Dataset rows
[Begin]

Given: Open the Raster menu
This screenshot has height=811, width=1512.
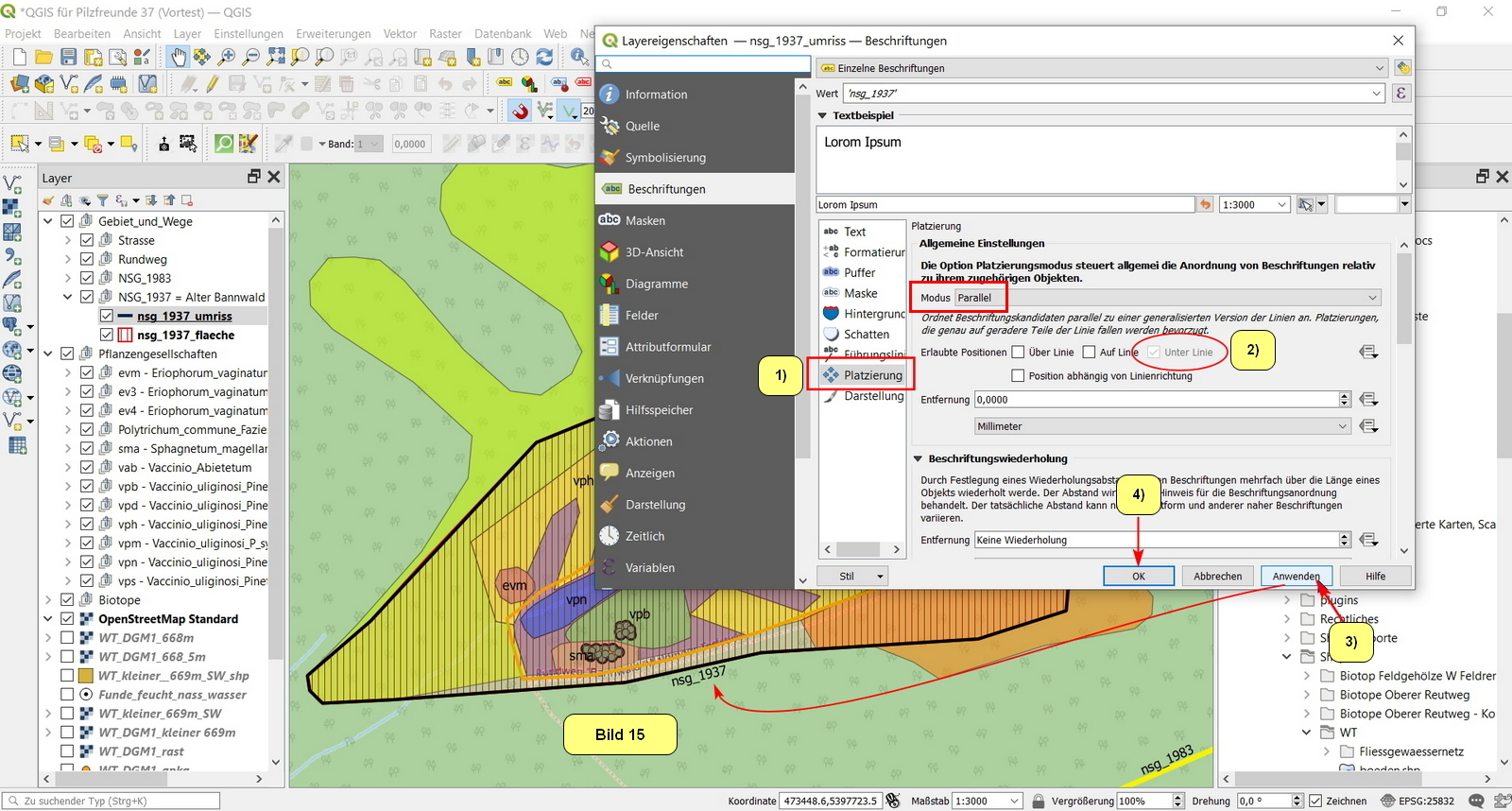Looking at the screenshot, I should [x=445, y=34].
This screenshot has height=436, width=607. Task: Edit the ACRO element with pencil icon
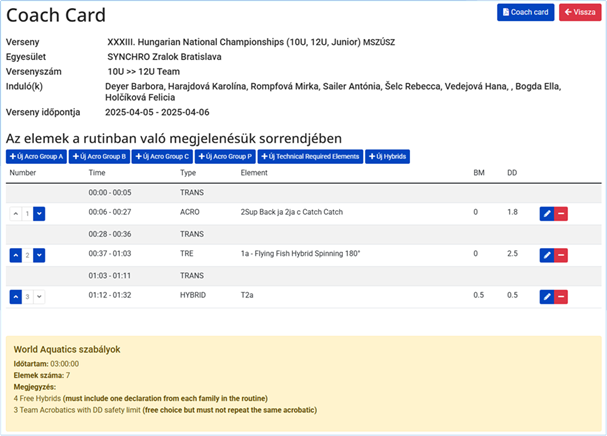tap(546, 214)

[End]

Task brief
Change every "height" in the listing above to "vertical extent" and reproduce the listing with everything else unchanged. Leave out the pictures.

Reply
Given: Open the Raster menu
This screenshot has vertical extent=811, width=1512.
Looking at the screenshot, I should [x=445, y=34].
This screenshot has vertical extent=436, width=607. Task: Edit the ACRO element with pencil icon
tap(546, 214)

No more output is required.